Oggi le compagnie petrolifere e del gas sono responsabili di appena l’1% degli investimenti nell’energia pulita, e la maggior parte di questi proviene da sole quattro società. Eppure il settore potrebbe avere un ruolo di primo piano in settori in crescita come la geotermia, l’eolico offshore e l’idrogeno a basse emissioni.

Alcuni di questi settori hanno un potenziale di sovrapposizione significativo con il petrolio e il gas. Ad esempio, la tecnologia sviluppata per l’estrazione di petrolio e gas potrebbe essere cruciale nei progetti geotermici di prossima generazione, come dimostrano startup come Fervo  Energy che impiegano tecniche simili a quelle utilizzate nell’industria del petrolio e del gas.

Regole più stringenti

Ma c’è una grande differenza tra il parlare e il fare quando si tratta di ridurre le emissioni da combustibili fossili. Prendiamo ad esempio il capo della COP28, il sultano Ahmed Al-Jaber, che in alcune recenti interviste ai media è apparso come un realista pragmatico sullo stato del cambiamento climatico e sul ruolo dei combustibili fossili.

“L’abbandono graduale dei combustibili fossili è inevitabile, è essenziale”, ha dichiarato a un giornalista del Time in un’intervista pubblicata all’inizio del mese. Sembra una persona favorevole al cambiamento, vero?

Eppure la società che Al-Jaber dirige sta pianificando un’enorme espansione, dell’ordine di 150 miliardi di dollari nei prossimi anni. Una parte di questi sarà destinata alle energie rinnovabili, ma l’azienda sta anche espandendo la sua capacità di produzione di petrolio greggio.

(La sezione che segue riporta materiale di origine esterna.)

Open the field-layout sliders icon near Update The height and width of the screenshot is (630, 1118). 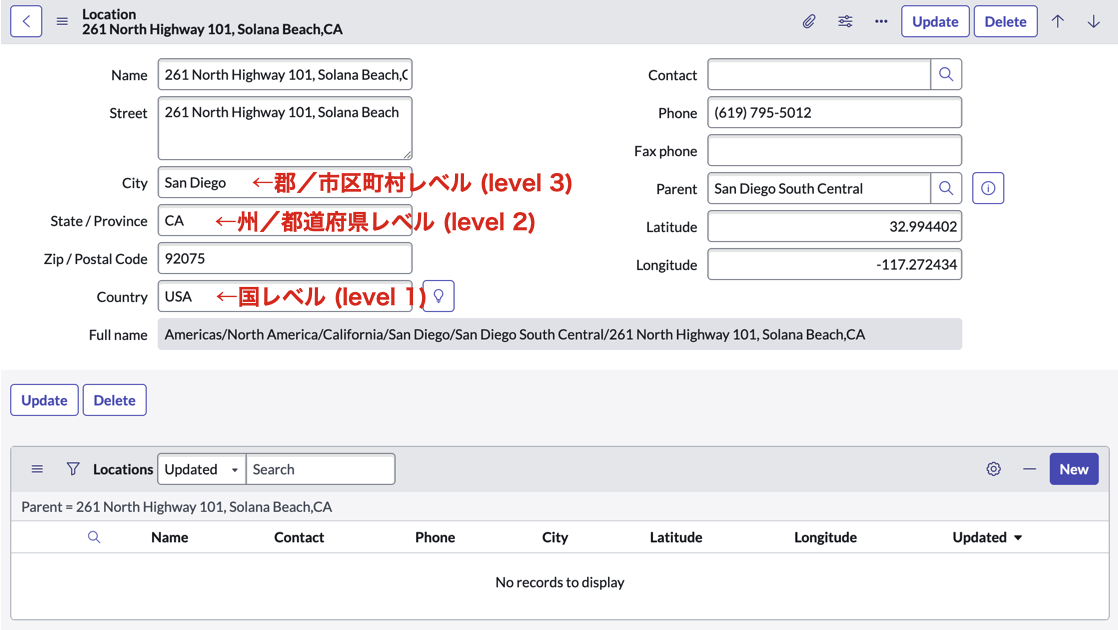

Secondo un nuovo rapporto della BBC e del Centre for Climate Reporting, gli Emirati Arabi Uniti hanno pianificato di utilizzare i colloqui sul clima di quest’anno per concludere accordi sul petrolio. I documenti mostrano punti di discussione da utilizzare negli incontri con oltre una dozzina di Paesi che suggeriscono piani per lo sviluppo di nuovi progetti di combustibili fossili. Un documento suggerisce che la compagnia petrolifera nazionale degli Emirati Arabi Uniti e la Cina stavano cercando di valutare congiuntamente opportunità per prodotti di gas naturale liquefatto in Paesi come il Mozambico e l’Australia.

Questa rivelazione è esattamente il motivo per cui un occhio critico rimane una necessità assoluta quando si tratta delle promesse delle compagnie di combustibili fossili sul cambiamento climatico. È vero che le compagnie petrolifere e del gas hanno il potenziale per essere parte della soluzione. E probabilmente sarà cruciale per i “petrostati” e per l’industria partecipare ai colloqui sul clima mentre perseguiamo obiettivi che sembrano sempre più ambiziosi in un mondo che si riscalda.

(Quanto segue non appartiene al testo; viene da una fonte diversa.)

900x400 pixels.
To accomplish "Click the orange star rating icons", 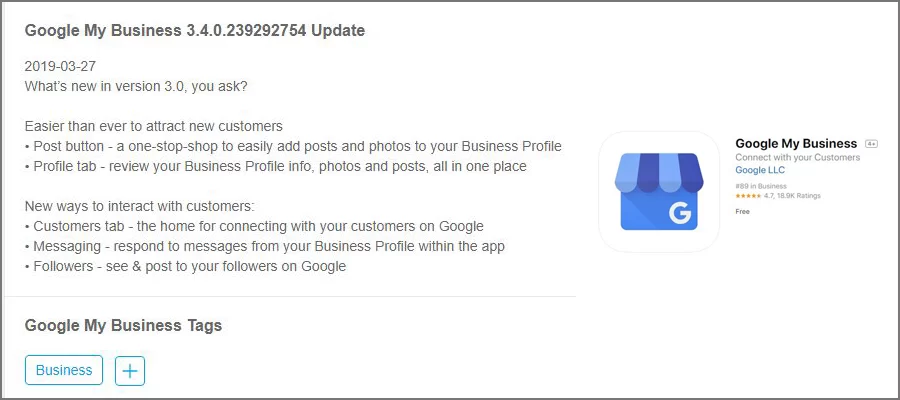I will [748, 197].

Allo stesso tempo, però, non è detto che tutti siano davvero d’accordo a lavorare per uno scenario in cui si possano evitare i peggiori pericoli del cambiamento climatico.

Mentre i colloqui si svolgeranno nelle prossime settimane a Dubai, cercheremo ulteriori indicazioni sui piani degli Emirati Arabi Uniti per l’espansione dei combustibili fossili e aspetteremo di vedere come si svolgeranno i negoziati sui finanziamenti per aiutare le nazioni più povere ad affrontare i peggiori effetti del cambiamento climatico.